++++ Data for the task ++++

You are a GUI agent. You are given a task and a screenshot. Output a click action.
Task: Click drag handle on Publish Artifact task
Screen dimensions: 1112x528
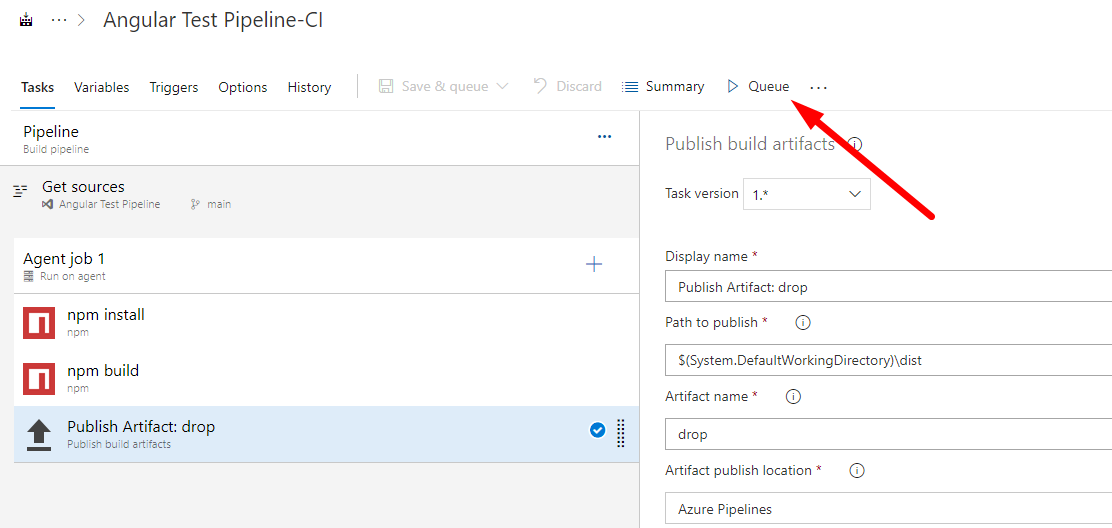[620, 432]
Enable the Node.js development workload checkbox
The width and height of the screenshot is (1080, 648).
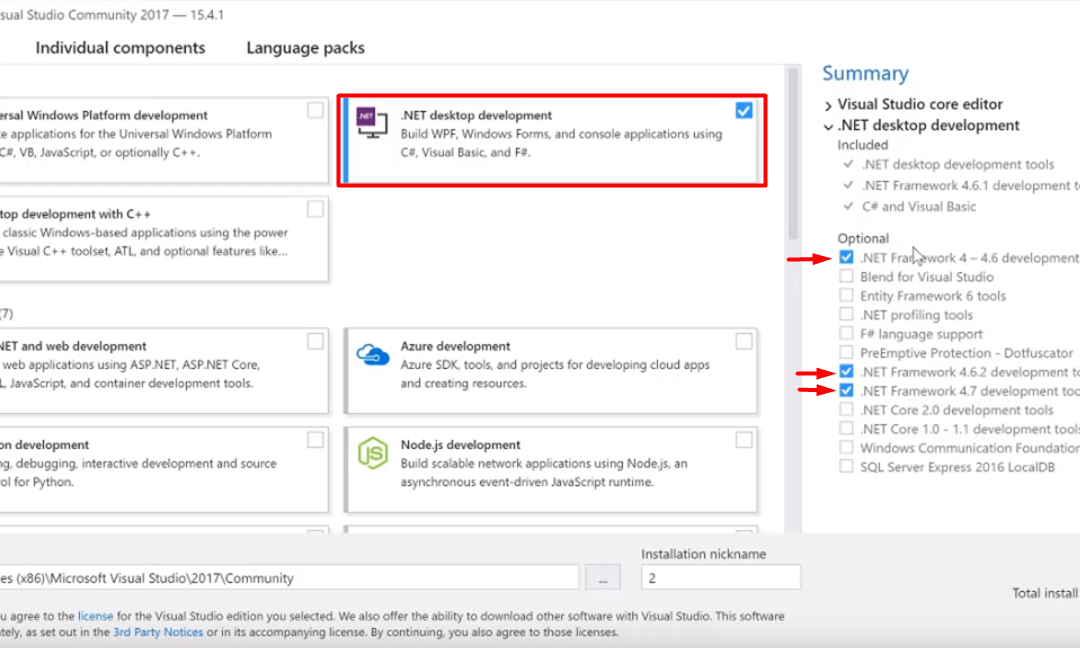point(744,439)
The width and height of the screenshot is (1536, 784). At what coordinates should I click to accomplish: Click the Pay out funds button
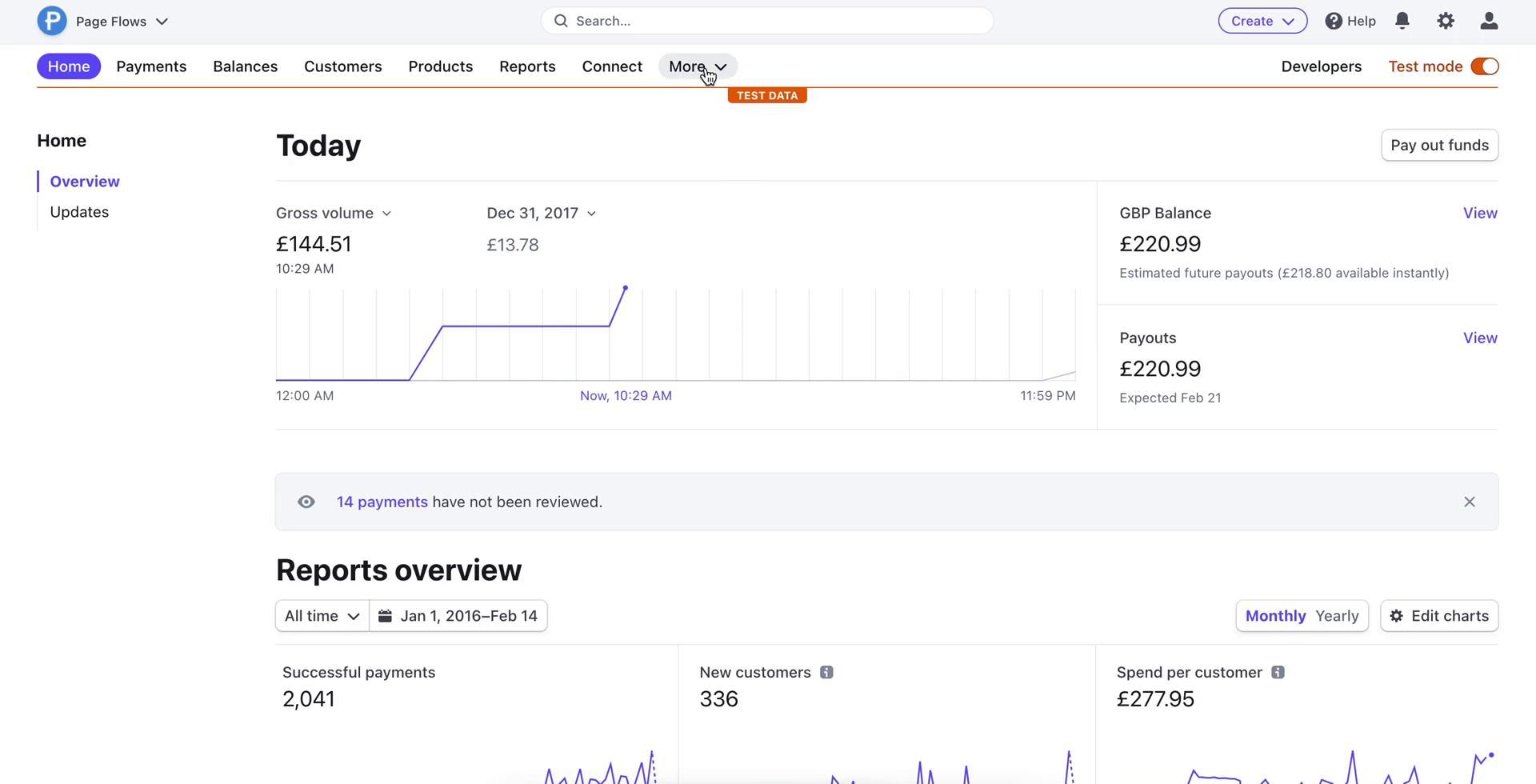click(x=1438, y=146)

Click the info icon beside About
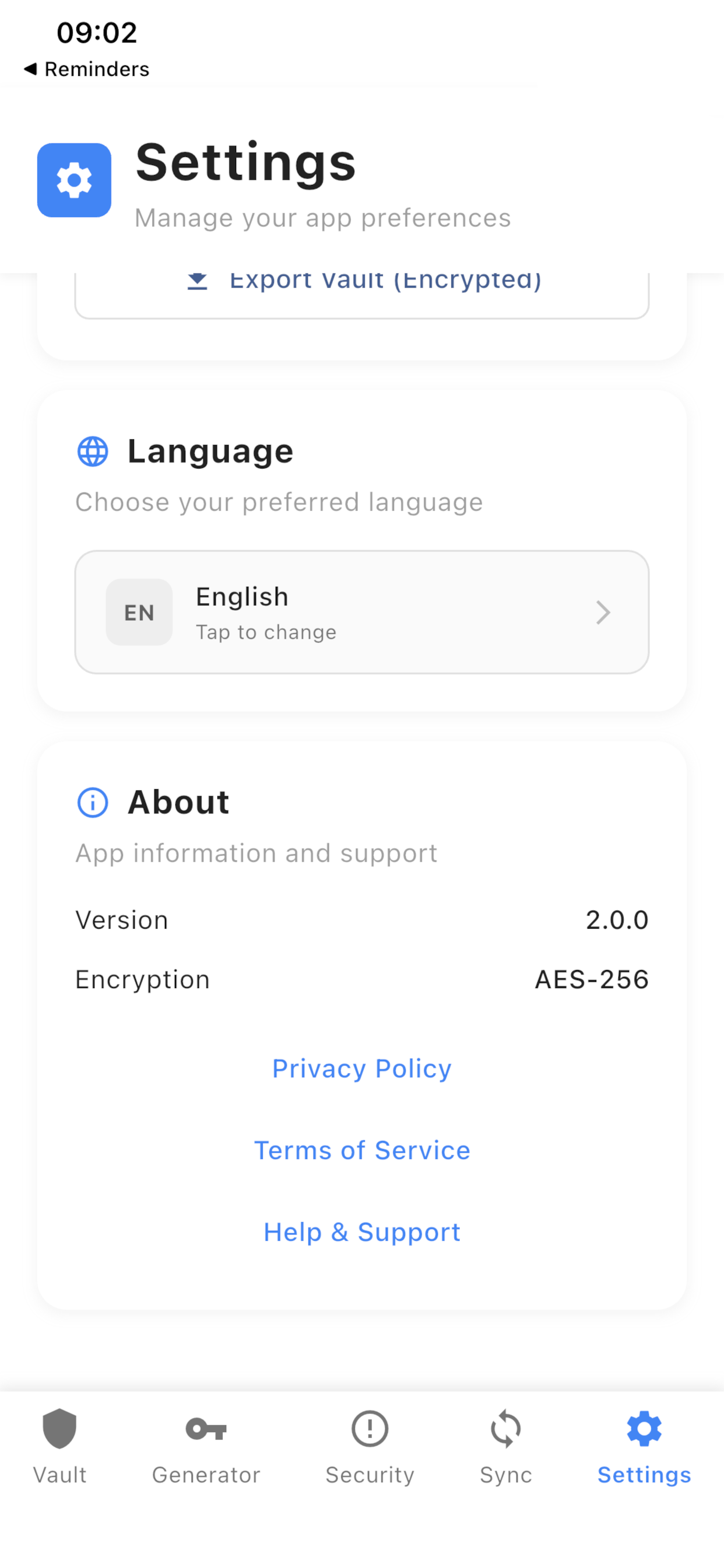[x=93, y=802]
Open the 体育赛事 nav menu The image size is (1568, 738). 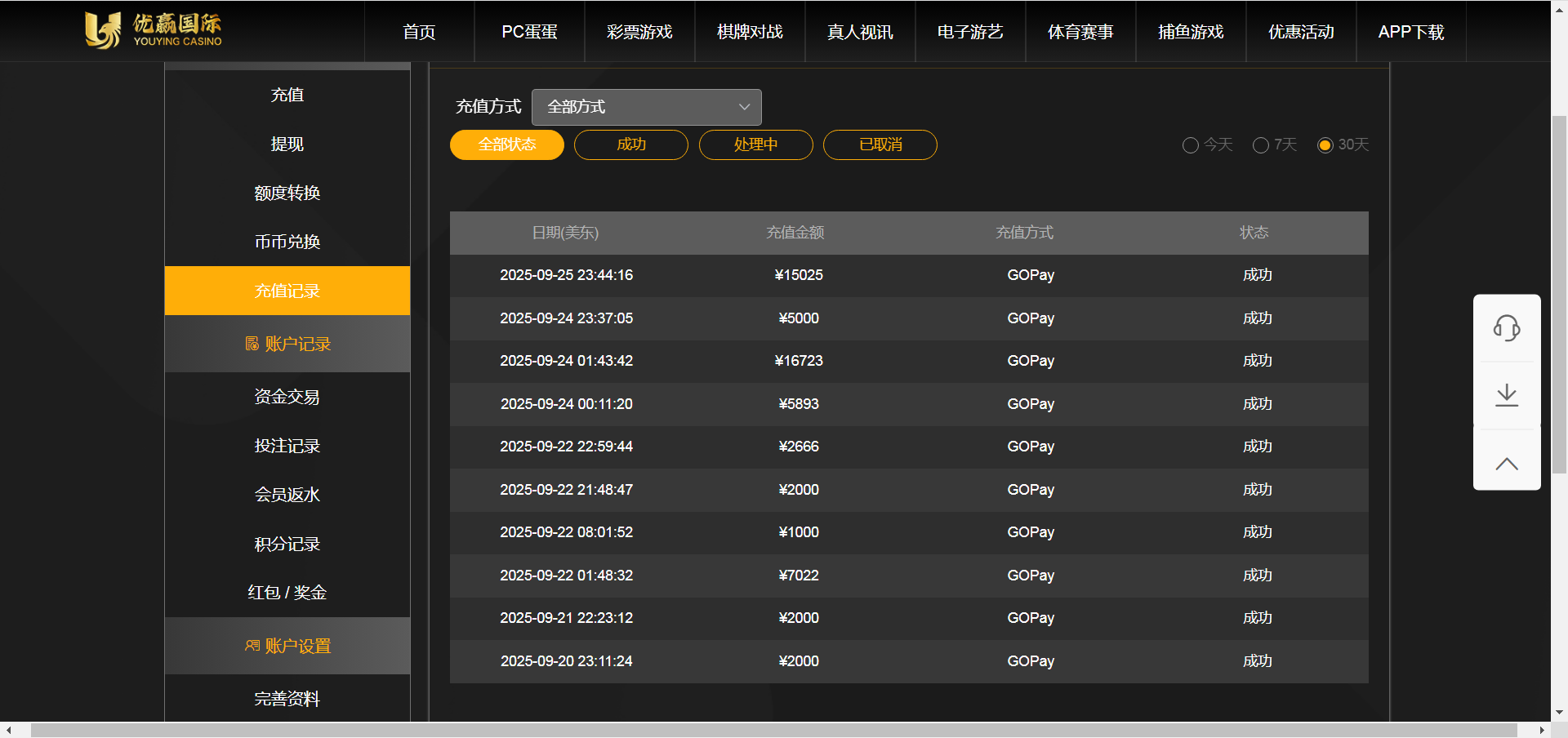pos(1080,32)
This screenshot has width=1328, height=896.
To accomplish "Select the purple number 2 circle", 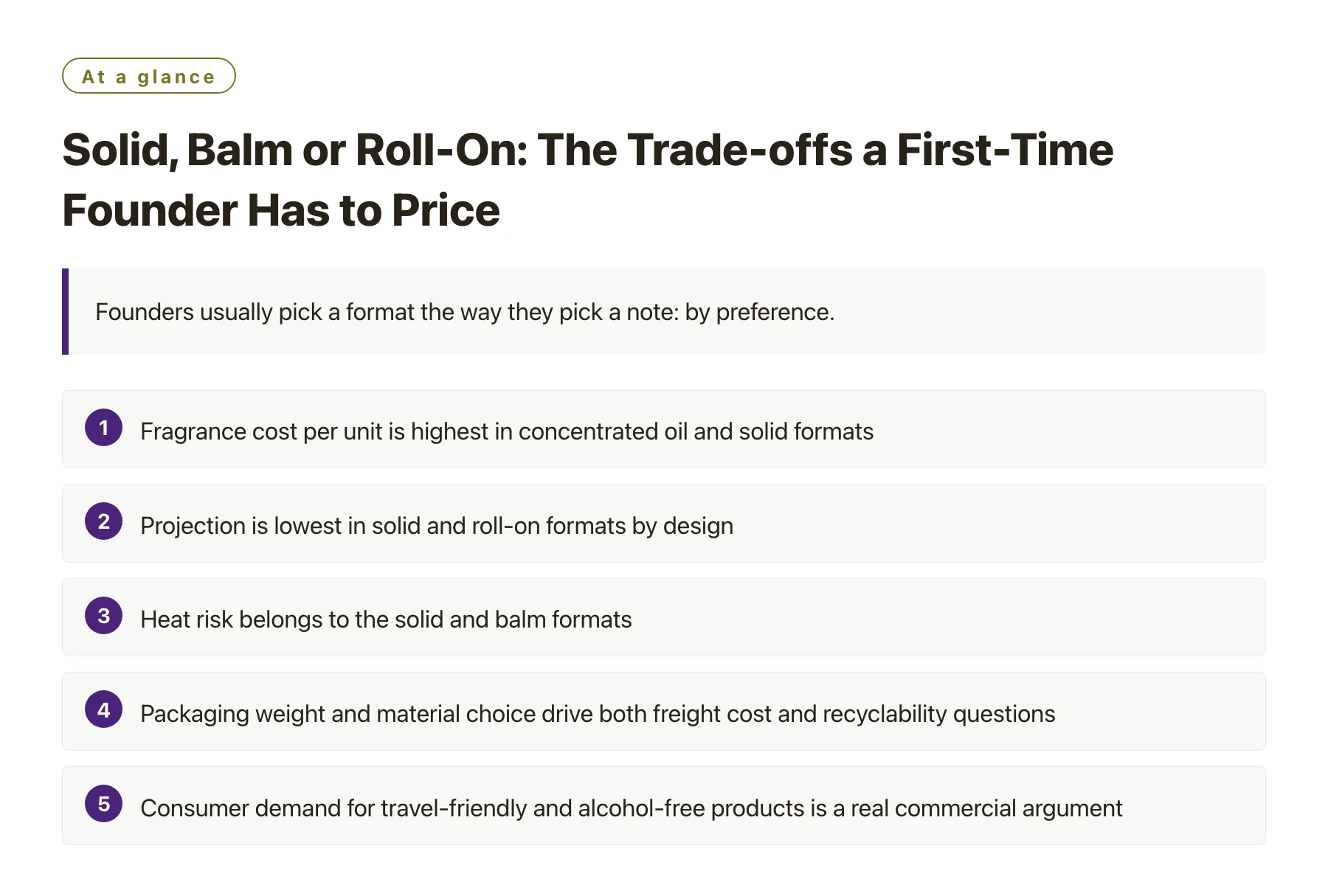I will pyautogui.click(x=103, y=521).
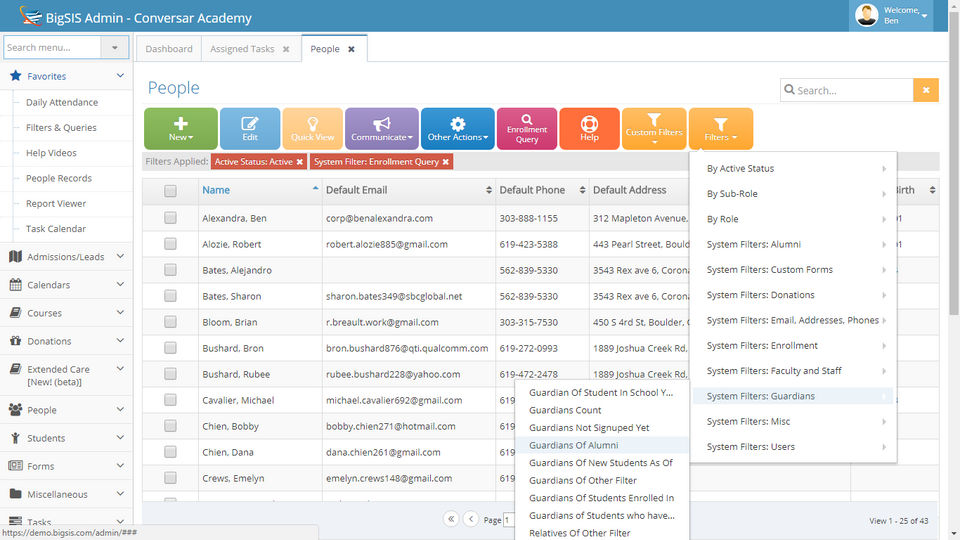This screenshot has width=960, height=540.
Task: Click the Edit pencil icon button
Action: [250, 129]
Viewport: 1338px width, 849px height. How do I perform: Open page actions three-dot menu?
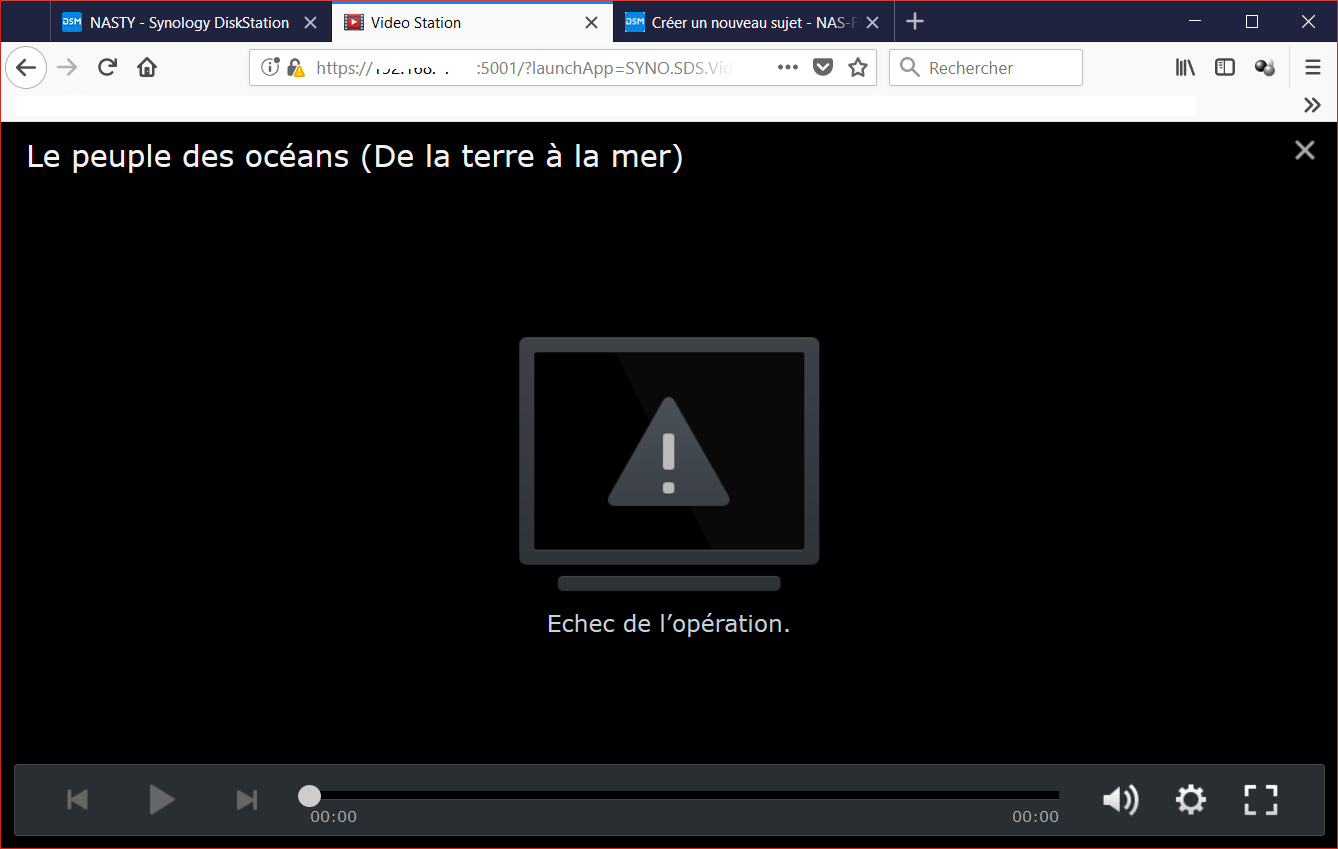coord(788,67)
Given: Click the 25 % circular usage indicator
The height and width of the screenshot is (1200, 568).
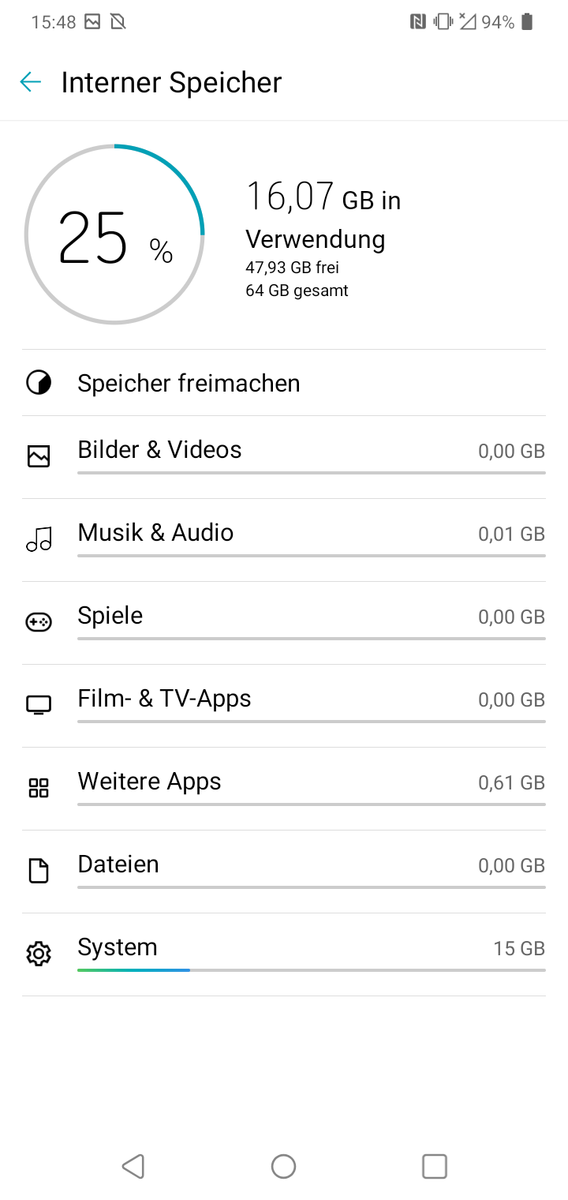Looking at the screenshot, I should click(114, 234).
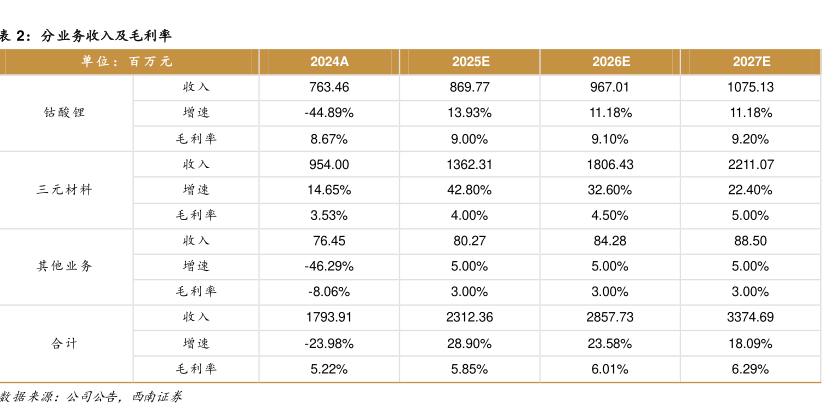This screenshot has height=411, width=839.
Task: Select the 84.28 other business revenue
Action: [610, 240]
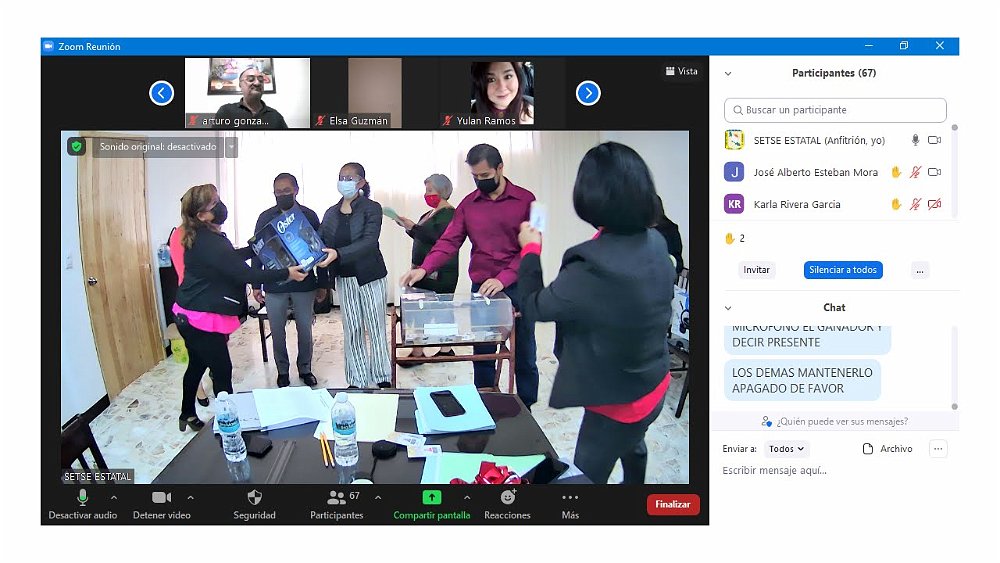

++++

### [Task directions]
When you reach the line with "The height and" in the entries above, start copying, and go on word for word to the last line; skip any picture.

### [Answer below]
The height and width of the screenshot is (1200, 568).
Looking at the screenshot, I should click(114, 234).
This screenshot has height=411, width=839.
Task: Select the 84.28 other business revenue
Action: [610, 240]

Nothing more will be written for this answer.